Apart from retail stores, EMIL also deals in its products via the wholesale and e-commerce markets. 

Why does EMIL need an IPO? EMIL plans to use the IPO proceeds towards:

  • Capital expenditure to open stores and warehouses (Rs 111.44 crore)
  • Funding incremental working capital requirements (Rs 220 crore) 
  • Repayment or prepayment of all or certain borrowings availed by the company (Rs 55 crore) 
  • General corporate purposes (balance amount ie Rs 113.56 crore) 

So, it looks like EMIL plans to expand its reach across select geographies, deepen its footprint in existing markets, and enhance its sales volumes. It also plans to indulge in technology-led effective inventory management and improve operating efficiencies.

The company's financial health: (Rs in crores)

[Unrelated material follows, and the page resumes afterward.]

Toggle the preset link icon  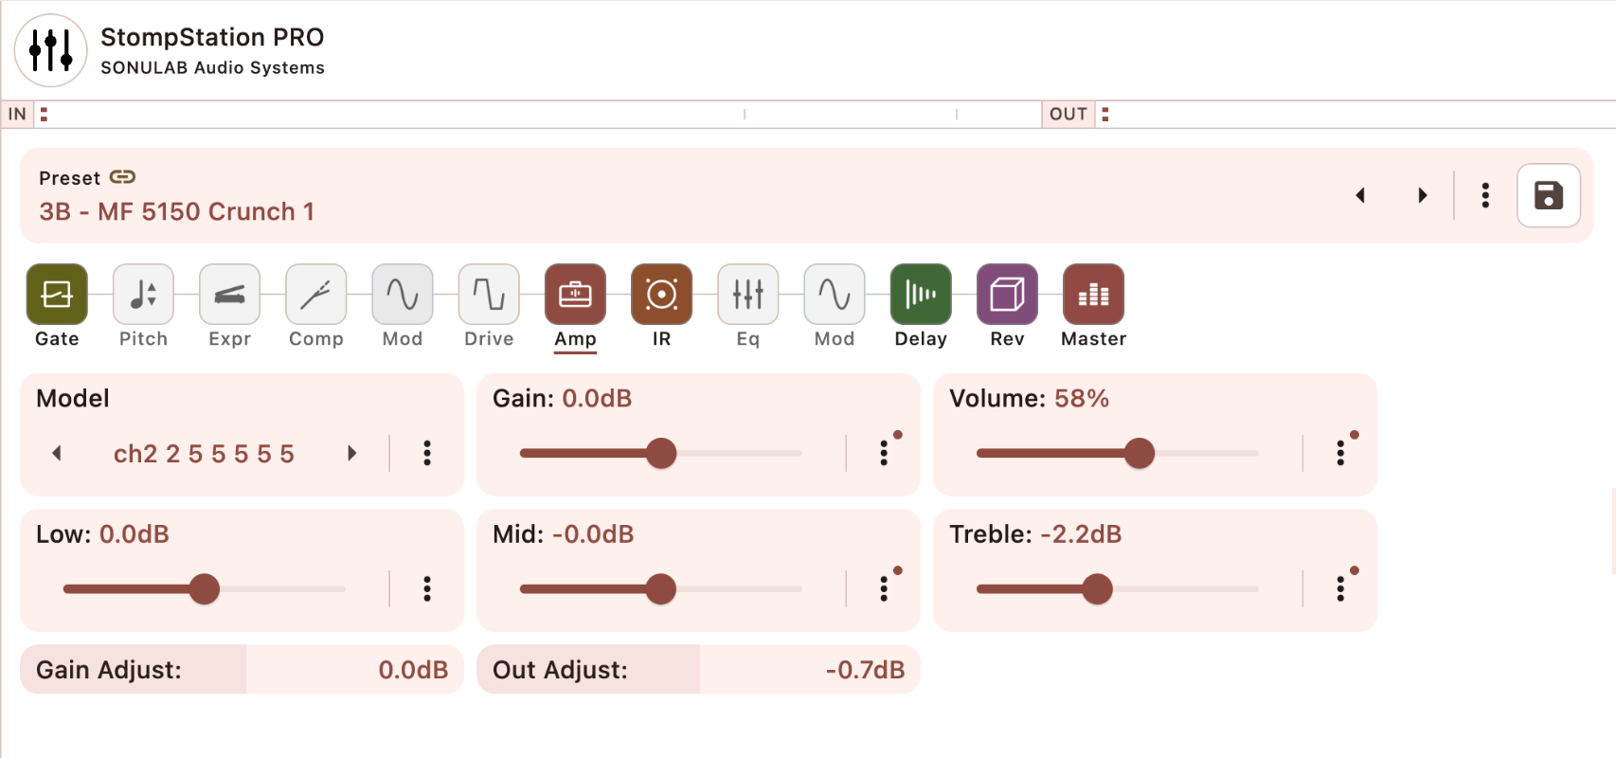[122, 177]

PeriodRevenuesProfits after TaxTotal AssetsBorrowings
Upto June 30, 20221410.2540.66 1755.58475.91
March 31, 20224353.07103.891824.74593.64
March 31, 20213207.3758.621523.53547.95
March 31, 20203179.0281.611347.6520.54


So what do experts say: 

Subscribe: Nirmal Bang Research, Choice Broking, Canara Bank Securities, Angel One
Neutral: Religare Broking
Not rated yet: JM Financial, Axis Capital 

Why experts are saying yes to this IPO: 

1. As per Nirmal Bang, EMIL enjoys favourable terms of pricing/margins from brands due to its scale. 
2. Its revenues have grown by 26% between FY15-20 and the return on equity (ROE) has been 17.4% during FY22. 
3. EMIL is being offered at attractive valuations at a PE of 21.8 times. and EV/EBITDA of 9.7 times.
4. The organised market share expanded from around 40% in FY 13 to 58-60% in FY 20. The share of the organised market is likely to expand to 70-75% by FY 27.

But what are the worrying points?

  1. EMIL is in a highly competitive industry and is mostly concentrated in the south region only. Entering new regions could bring new risks, liabilities and may result in losses.
  2. It has strong competition from online retailers who offer products at competitive prices. 
  3. Since most of its sales come from retail stores in the south, any changes in operations will affect total sales and revenues.
  4. Its business depends on major brands and these major brands have to ensure that they keep up the product quality and develop and maintain their brand image.